Where does this leave the Congress? Where it was, I should think, just a wee bit more comfortable. This is because the DMK have reiterated their continuing alliance with the Congress, but also because Amit Shah’s blatant pitch for the Amma-less AIADMK has brought the BJP into the fray, albeit as a proxy similar to the Congress role as a proxy. If in the local body polls a few months from now, the AIADMK triumphs, it will be a shot in the arm for the johnny-come-lately BJP. However, if, as widely expected, the DMK triumphs, the proxy war would go in favour of the Congress.
This is just the medicine the Congress needs. For the morale of the Congress has been much boosted by Ahmed Patel winning his Rajya Sabha seat despite the wiles and the machinations of the man the BJP chooses to boast is its Chanakya. A DMK win in the panchayat elections in TN would further boost morale. But perhaps the biggest pep-up pill has been the local outfit C fore polls published on 21 August in the Karnataka papers. They indicate that if the state assembly polls (due next May) were to be held today, the Congress would win handsomely with 120-132 seats as against 60-72 for the BJP and 24-30 for the JD(S). Congress CM, Siddaramaiah, leads in the popularity stakes with an approval rating of 46 per cent against a mere 27 per cent for the BJP’s Yeddyurappa and an even lower count of 17 per cent for the still-active Deve Gowda. This steep rise in support for the incumbent Congress CM seems to have something to do with the popular free meal scheme for the poor that is now in full operation around the state. It secures in the local outfit C fore polls an approval rating of 79 per cent. It is a vote for good governance – quite stealing the BJP’s bogus claim of “sabka saath- sabka vikas”.
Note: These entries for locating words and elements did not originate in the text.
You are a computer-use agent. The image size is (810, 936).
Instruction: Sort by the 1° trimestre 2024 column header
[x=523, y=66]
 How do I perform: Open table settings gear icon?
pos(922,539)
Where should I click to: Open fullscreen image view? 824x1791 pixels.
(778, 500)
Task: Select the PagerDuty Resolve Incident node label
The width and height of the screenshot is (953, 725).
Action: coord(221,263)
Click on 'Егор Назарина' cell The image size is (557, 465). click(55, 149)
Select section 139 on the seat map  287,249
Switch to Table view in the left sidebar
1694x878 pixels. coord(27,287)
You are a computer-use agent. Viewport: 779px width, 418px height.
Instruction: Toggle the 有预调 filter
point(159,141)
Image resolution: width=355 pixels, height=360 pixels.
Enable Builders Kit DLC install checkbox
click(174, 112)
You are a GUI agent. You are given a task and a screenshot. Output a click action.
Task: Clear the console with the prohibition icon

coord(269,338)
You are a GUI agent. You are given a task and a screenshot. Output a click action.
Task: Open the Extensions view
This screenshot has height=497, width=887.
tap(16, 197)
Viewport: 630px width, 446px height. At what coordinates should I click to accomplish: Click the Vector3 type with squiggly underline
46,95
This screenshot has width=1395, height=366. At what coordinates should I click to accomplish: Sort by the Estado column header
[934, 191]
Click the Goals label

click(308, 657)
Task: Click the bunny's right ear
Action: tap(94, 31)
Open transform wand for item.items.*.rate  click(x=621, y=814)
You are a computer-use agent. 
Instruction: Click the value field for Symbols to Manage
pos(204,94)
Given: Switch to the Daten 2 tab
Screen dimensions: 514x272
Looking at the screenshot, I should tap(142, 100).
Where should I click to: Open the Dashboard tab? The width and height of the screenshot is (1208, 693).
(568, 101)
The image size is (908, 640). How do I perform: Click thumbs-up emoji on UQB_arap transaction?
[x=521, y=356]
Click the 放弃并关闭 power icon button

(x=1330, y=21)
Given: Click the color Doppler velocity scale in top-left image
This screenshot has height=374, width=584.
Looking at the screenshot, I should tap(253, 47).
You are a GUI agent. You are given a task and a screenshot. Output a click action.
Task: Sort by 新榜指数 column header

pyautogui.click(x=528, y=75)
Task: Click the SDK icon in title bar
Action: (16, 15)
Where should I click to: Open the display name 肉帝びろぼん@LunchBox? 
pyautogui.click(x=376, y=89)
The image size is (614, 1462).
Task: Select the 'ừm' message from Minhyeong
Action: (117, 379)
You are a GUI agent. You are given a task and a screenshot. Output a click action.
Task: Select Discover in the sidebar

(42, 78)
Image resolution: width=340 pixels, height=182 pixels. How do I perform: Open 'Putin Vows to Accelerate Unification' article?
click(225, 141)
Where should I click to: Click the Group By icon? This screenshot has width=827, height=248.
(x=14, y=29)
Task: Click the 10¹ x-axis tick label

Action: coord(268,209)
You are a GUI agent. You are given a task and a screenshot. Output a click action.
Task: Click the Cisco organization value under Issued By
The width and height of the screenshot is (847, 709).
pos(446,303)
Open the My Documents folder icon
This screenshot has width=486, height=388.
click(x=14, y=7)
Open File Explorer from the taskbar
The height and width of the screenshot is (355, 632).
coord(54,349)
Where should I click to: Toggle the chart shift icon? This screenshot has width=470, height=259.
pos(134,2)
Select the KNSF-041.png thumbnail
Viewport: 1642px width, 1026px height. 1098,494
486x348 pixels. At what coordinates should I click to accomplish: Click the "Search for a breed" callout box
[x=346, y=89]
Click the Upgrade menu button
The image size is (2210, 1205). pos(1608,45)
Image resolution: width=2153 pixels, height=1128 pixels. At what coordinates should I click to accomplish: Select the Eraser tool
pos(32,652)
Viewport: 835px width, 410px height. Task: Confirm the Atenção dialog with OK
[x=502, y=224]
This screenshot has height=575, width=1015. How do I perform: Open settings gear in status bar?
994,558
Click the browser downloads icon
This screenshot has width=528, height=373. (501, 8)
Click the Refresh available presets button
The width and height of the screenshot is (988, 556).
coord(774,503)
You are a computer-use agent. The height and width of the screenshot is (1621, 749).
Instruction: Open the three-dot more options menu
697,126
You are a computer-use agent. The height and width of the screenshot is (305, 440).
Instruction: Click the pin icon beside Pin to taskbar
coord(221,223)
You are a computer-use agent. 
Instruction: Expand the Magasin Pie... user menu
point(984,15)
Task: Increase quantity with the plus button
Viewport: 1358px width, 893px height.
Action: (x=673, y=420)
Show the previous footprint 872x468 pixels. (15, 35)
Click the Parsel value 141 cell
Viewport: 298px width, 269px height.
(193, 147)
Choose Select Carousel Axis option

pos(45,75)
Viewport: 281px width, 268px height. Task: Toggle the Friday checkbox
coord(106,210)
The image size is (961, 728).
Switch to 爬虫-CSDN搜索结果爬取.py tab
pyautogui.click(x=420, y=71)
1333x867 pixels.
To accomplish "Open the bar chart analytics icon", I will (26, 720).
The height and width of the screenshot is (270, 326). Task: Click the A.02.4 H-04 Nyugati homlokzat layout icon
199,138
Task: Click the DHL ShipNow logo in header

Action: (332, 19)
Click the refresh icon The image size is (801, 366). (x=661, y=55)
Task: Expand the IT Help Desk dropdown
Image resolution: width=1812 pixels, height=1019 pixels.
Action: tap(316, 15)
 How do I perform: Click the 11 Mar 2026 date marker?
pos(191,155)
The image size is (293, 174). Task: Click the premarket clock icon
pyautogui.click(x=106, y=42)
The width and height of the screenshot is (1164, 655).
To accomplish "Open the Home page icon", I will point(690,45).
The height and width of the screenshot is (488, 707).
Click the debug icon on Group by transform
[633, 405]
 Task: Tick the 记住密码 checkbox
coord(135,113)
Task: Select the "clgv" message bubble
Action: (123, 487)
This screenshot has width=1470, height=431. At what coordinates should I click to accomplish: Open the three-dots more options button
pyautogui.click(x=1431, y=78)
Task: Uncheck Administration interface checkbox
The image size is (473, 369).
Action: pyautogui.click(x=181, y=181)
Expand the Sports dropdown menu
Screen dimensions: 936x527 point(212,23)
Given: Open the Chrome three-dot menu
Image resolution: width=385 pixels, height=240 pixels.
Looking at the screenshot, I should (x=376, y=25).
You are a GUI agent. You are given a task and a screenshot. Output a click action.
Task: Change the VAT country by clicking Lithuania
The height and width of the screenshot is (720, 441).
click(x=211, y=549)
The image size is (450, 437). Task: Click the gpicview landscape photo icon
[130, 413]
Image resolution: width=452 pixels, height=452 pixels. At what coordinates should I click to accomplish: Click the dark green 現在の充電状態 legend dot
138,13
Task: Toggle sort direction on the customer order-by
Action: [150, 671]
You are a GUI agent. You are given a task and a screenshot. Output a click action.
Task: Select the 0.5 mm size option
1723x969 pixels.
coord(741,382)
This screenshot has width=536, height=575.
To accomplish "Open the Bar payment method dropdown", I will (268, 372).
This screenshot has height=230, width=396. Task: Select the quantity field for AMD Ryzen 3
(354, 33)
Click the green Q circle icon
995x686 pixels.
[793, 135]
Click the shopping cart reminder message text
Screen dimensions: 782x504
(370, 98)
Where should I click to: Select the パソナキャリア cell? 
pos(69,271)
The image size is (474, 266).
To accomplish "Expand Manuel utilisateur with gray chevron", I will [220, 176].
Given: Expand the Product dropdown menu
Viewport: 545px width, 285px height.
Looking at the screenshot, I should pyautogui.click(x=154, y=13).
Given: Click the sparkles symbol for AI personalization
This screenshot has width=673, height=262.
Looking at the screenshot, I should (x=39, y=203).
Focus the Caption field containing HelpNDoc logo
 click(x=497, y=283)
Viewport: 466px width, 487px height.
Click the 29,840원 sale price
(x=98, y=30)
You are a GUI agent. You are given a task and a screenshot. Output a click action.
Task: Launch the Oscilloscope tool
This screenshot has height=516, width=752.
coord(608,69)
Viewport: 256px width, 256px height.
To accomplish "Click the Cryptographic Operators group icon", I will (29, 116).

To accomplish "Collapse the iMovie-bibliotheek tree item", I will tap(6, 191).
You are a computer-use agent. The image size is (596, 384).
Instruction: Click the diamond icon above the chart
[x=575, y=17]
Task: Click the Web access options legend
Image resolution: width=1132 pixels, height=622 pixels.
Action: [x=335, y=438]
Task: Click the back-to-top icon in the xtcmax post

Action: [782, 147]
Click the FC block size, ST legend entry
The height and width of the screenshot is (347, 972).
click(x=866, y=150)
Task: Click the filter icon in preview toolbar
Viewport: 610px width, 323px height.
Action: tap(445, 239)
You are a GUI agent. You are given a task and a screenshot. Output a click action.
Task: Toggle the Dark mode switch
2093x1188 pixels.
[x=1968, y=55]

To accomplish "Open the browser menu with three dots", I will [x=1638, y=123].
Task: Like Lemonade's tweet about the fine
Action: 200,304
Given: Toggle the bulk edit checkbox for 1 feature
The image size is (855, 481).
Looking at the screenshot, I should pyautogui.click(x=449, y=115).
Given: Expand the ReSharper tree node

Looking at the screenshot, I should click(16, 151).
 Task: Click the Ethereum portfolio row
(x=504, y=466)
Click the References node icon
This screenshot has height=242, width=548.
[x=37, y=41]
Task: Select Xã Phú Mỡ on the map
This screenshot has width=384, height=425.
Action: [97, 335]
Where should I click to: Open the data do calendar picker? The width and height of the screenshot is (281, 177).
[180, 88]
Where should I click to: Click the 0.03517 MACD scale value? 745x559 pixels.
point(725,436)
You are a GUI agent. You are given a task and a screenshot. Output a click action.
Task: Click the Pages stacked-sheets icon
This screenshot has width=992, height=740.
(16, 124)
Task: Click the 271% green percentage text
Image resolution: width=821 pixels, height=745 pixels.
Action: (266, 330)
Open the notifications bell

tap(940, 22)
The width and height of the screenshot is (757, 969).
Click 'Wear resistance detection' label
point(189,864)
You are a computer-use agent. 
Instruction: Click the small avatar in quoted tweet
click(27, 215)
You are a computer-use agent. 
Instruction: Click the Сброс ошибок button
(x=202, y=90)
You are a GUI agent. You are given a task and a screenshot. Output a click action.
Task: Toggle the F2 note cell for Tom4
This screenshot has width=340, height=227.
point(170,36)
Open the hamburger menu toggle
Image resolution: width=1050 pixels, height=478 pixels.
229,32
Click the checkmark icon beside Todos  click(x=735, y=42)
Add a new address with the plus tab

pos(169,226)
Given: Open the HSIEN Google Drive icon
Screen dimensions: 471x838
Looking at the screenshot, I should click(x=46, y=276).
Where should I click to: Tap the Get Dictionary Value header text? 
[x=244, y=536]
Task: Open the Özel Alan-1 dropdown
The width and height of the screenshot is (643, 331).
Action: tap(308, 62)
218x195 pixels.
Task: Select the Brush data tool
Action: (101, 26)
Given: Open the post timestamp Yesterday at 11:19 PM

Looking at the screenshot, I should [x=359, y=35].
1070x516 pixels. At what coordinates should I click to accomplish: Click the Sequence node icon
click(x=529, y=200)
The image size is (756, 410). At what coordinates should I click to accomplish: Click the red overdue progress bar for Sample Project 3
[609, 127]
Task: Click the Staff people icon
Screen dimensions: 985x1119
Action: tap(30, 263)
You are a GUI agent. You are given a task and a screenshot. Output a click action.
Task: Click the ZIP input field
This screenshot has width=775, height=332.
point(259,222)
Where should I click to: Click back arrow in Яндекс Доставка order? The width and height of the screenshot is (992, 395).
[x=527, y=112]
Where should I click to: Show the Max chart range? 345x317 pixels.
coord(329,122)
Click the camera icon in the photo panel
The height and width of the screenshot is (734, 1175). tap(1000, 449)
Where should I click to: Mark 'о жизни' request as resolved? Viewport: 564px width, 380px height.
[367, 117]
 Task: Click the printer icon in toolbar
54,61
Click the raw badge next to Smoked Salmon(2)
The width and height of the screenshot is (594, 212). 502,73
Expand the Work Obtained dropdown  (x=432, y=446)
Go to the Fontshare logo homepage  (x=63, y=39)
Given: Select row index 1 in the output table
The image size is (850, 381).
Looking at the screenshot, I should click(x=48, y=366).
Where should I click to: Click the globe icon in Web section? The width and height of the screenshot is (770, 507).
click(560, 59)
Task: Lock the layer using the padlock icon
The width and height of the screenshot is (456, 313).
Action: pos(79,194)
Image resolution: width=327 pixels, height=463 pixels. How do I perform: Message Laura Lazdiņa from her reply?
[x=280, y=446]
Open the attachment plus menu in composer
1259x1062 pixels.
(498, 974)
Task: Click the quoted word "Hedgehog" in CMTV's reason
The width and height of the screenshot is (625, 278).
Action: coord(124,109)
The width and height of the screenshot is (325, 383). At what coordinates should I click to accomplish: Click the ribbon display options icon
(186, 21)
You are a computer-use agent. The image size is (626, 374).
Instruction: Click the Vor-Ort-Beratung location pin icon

It would redound to everyone’s improved understanding of the return of the Congress in the South for everyone to recall that in 1977 when Indira Gandhi was miserably defeated everywhere else in India, she smoothly coursedto victory in the South. True, Andhra Pradesh was her bastion and the Congress seems to have irretrievably lost that bastion by dividing the state in two even as the nation marched towards the disastrous 2014 Lok Sabha elections. If there is some recovery in AP and Telengana, and significant improvement in Kerala, matched with spectacular success in TN and Karnataka, the restoration of the Congress to a measure of electoral respectability would be assured. The emerging nation-wide gathbandan would be reinforced. And we might begin the yatra to a BJP-mukt Bharat.